** What this task involves **
Your copy should repeat each record exactly and contain none of the pictures.

[Stored items]
------------------------------------------------------------------------
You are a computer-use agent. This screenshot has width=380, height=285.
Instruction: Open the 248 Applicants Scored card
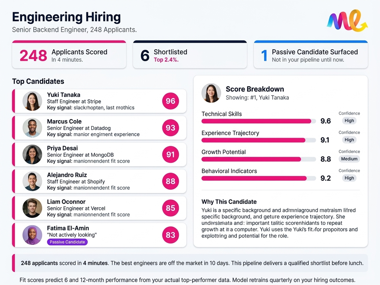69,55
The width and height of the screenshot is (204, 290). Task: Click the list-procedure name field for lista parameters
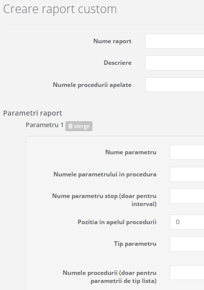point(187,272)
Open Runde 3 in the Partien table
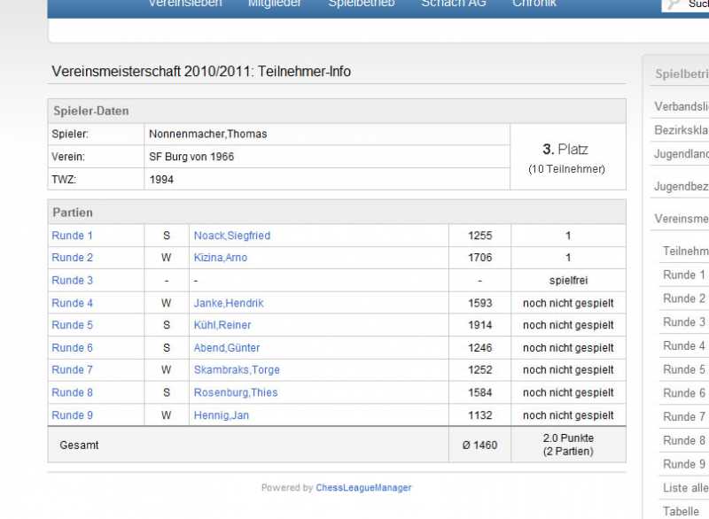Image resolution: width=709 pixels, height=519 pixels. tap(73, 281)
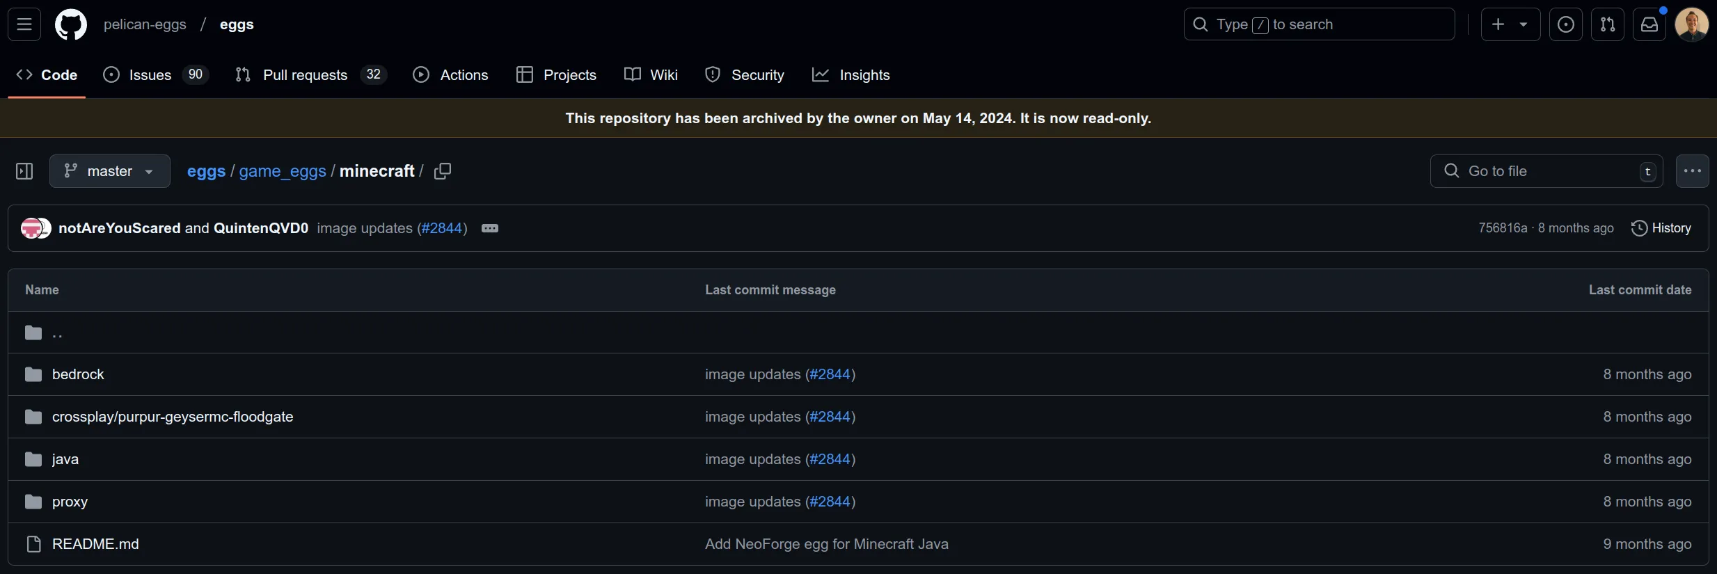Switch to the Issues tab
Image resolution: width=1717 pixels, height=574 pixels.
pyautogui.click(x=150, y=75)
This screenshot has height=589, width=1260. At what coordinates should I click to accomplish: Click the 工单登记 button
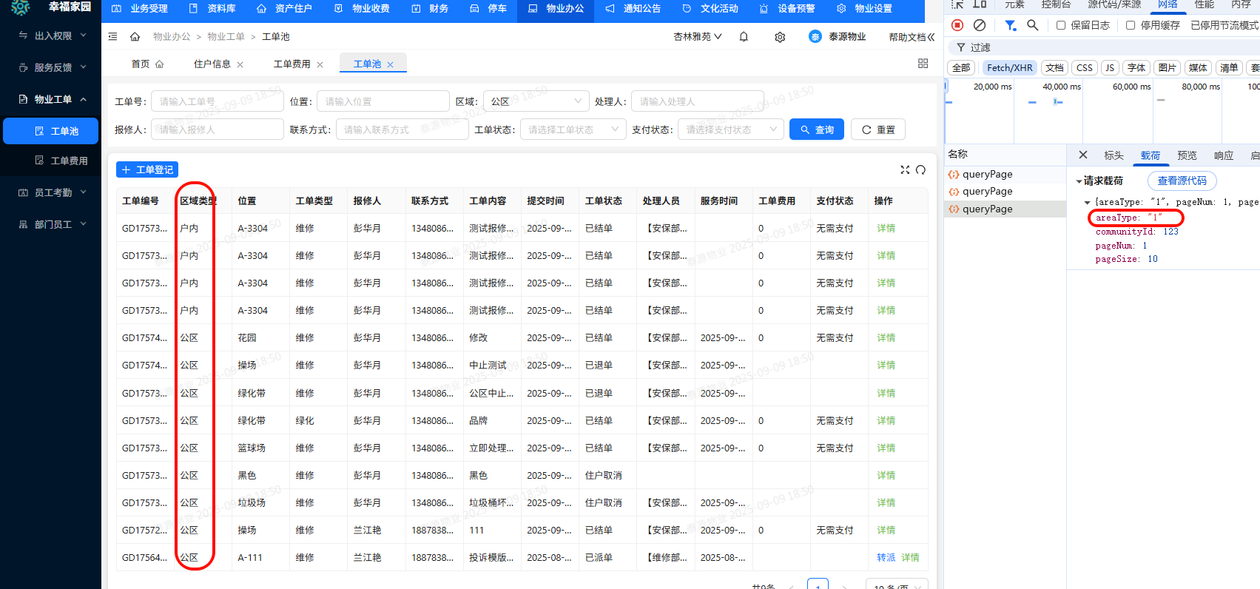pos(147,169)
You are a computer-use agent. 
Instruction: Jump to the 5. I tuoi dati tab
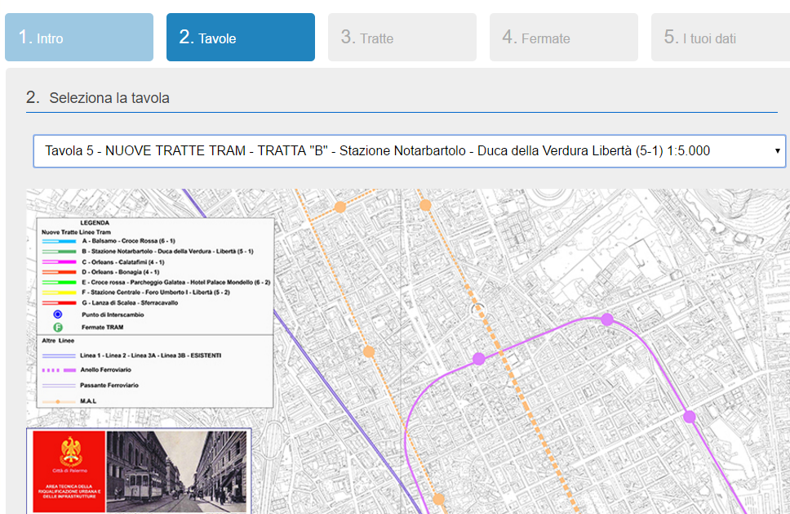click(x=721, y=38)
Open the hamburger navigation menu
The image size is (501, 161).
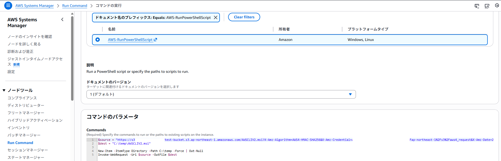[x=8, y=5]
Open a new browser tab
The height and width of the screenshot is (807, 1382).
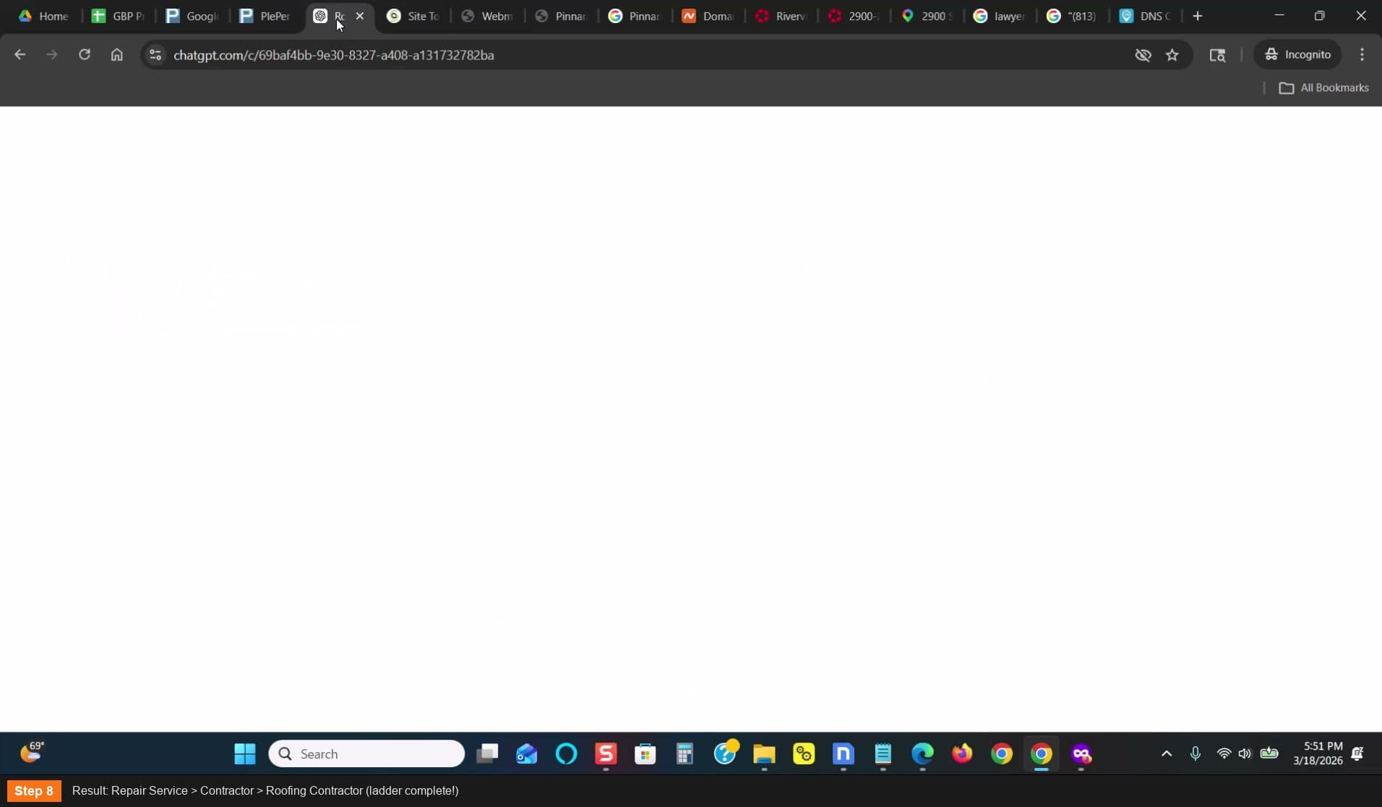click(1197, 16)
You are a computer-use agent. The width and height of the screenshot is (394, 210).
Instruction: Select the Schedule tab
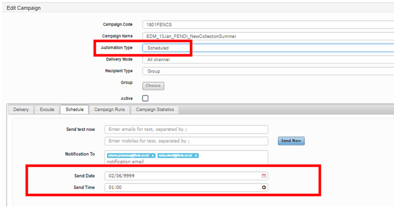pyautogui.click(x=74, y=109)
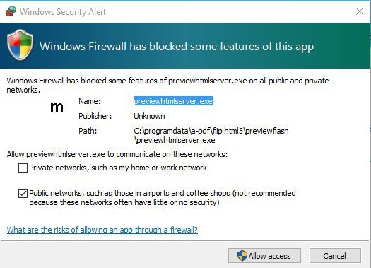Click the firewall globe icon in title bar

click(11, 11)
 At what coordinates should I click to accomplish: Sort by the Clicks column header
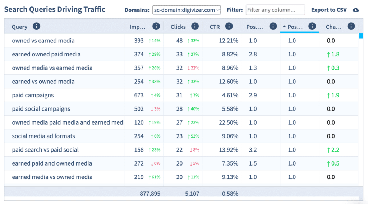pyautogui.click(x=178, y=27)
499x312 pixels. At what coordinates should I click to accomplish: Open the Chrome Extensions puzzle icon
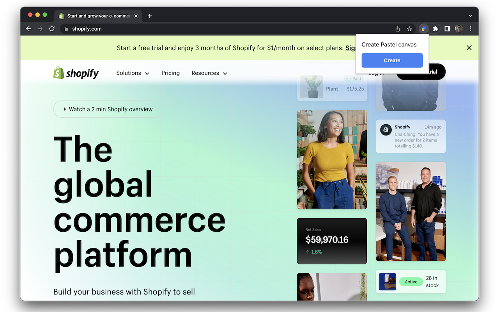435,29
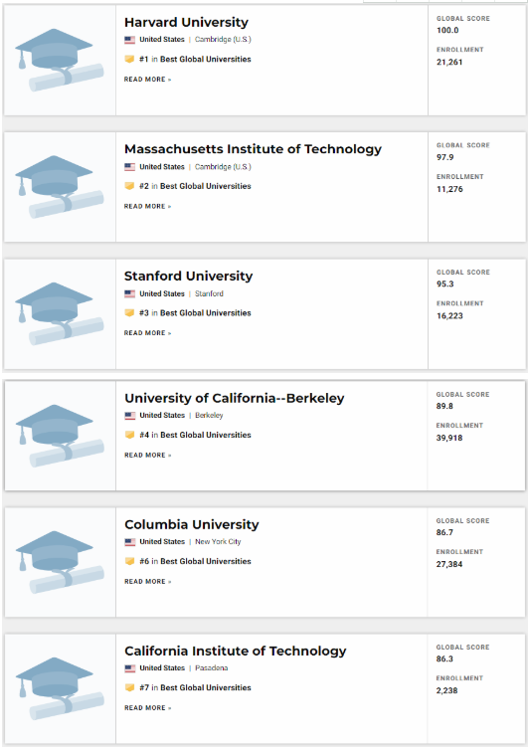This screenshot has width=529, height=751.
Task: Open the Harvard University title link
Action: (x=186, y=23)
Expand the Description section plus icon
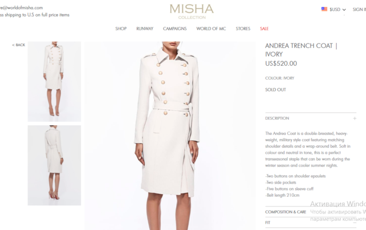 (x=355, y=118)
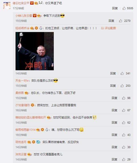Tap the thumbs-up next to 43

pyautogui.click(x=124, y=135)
------------------------------------------------------------------------
** Expected answer **
You are a computer-use agent. This screenshot has width=380, height=285.
Instruction: Open the 248 Applicants Scored card
69,55
The width and height of the screenshot is (204, 290). Task: Click the list-procedure name field for lista parameters
point(187,272)
Open Runde 3 in the Partien table
Image resolution: width=709 pixels, height=519 pixels. tap(73, 281)
Switch to the Issues tab
Image resolution: width=1717 pixels, height=574 pixels.
pyautogui.click(x=150, y=75)
This screenshot has height=589, width=1260. At what coordinates should I click to accomplish: Click the 工单登记 button
pos(147,169)
You are a computer-use agent. 
Instruction: Jump to the 5. I tuoi dati tab
click(x=721, y=38)
Open the hamburger navigation menu
The image size is (501, 161).
[x=8, y=5]
Open a new browser tab
The height and width of the screenshot is (807, 1382).
click(1197, 16)
You are a computer-use agent. The width and height of the screenshot is (394, 210).
Instruction: Select the Schedule tab
pyautogui.click(x=74, y=109)
Click the firewall globe icon in title bar

click(11, 11)
 At what coordinates should I click to accomplish: Sort by the Clicks column header
pyautogui.click(x=178, y=27)
499x312 pixels. At what coordinates should I click to accomplish: Open the Chrome Extensions puzzle icon
435,29
This screenshot has width=529, height=751.
Task: Open the Harvard University title link
Action: (x=186, y=23)
Expand the Description section plus icon
 (x=355, y=118)
Tap the thumbs-up next to 43

pyautogui.click(x=124, y=135)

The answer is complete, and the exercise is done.